PRZYTOCZONY TEKST:
Spóźniona pora roku

Arabska Wiosna, która przed ośmiu laty poobalała tyranów w sąsiednich Tunezji, Libii i Egipcie, w końcu dotarła także do Algierii. Uliczny bunt zmusił panującego od 20 lat prezydenta do rezygnacji z dalszych rządów.
w cyklu STRONA ŚWIATA

12.03.2019

Czyta się kilka minut

Licealiści protestują na ulicach Algieru, 12 marca 2019 r. /  / Fot. Toufik Doudou / AP/Associated Press/East News
Licealiści protestują na ulicach Algieru, 12 marca 2019 r. / / Fot. Toufik Doudou / AP/Associated Press/East News

W poniedziałkowy wieczór prezydent Abd al-Aziz Bouteflika ogłosił, że w wyznaczonych na połowę kwietnia wyborach nie będzie się ubiegał o kolejną, piątą już kadencję i że w ogóle odwołuje wybory. Mają się odbyć w późniejszym terminie, lecz najpierw zostanie zwołany algierski „okrągły stół”, który pod troskliwym okiem prezydenta napisze nową konstytucję kraju. Konstytuancie przewodzić będą ludzie „niezależni, doświadczeni i powszechnie szanowani”, a z pisaniem nowej ustawy zasadniczej powinni sobie poradzić do końca roku. Później przeprowadzone zostanie stosowne referendum i jeśli Algierczycy opowiedzą się za przyjęciem nowej konstytucji, odbędą się wybory nowych władz państwa. Do tego czasu krajem kierować będzie rząd tymczasowy, który wprowadzi w życie reformy polityczne, społeczne i gospodarcze. „Mój wiek i zdrowie pozwalają mi na tę jedyną, ostatnią posługę – ogłosił Bouteflika. – Zbuduję fundamenty nowej republiki”.

Prezydent ma już ponad 80 lat, a od 2013 r., gdy doznał rozległego wylewu (potem miał ponoć kilka następnych), porusza się na wózku inwalidzkim, z trudem, prawie nie mówi i nie pokazuje się publicznie. Podczas poprzedniej elekcji, w 2014 r., na wyborczych wiecach jego przemówienia odczytywali pomocnicy, a na mównicach stawiano jego portrety. Prezydenckie zdrowie pogorszyło się w 2009 r., gdy umarła mu matka, z którą mieszkał i która się nim opiekowała (według jednych źródeł prezydent ma też żonę; według innych nigdy się nie ożenił). Bouteflika cierpi na schorzenie żołądka i chorobę nowotworową, wiele razy był operowany, zawsze za granicą. Z ostatniego leczenia, w Genewie, wrócił w niedzielę. Algierczycy od lat uważają, że jest zbyt stary, niedołężny i chory, by radzić sobie z obowiązkami prezydenta, i że zamiast niego rządzą od lat (i czerpią z tego korzyści) jego brat Said, krewni, przyjaciele oraz najbliżsi towarzysze. „Le pouvoir” – tak nazywają Algierczycy polityczny porządek z nieobecnym i ubezwłasnowolnionym prezydentem i niewidzialnymi, ale rzeczywistymi władcami państwa.

FRAGMENT DANYCH:

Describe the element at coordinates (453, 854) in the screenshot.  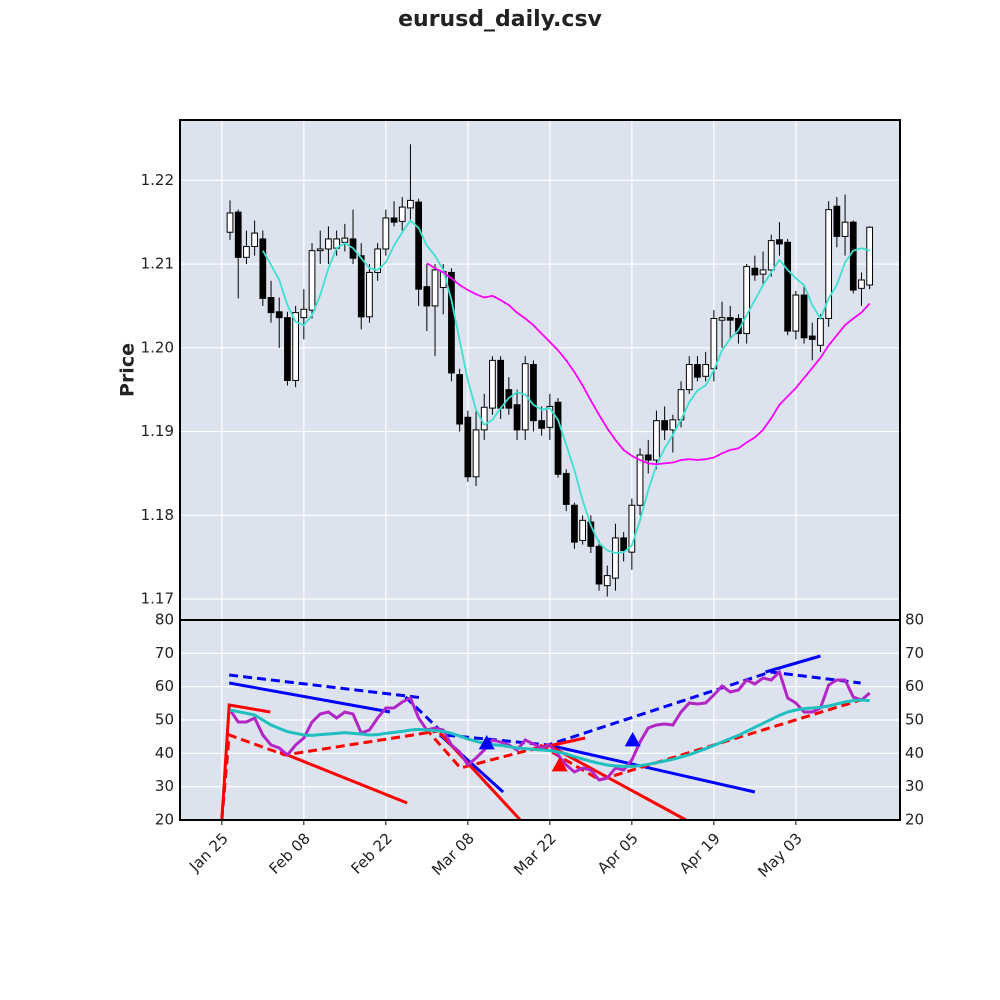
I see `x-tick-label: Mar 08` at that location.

ZADANIE: W którym roku, według tekstu o Algierii, prezydent Bouteflika doznał rozległego wylewu?

ODPOWIEDŹ: W 2013 roku.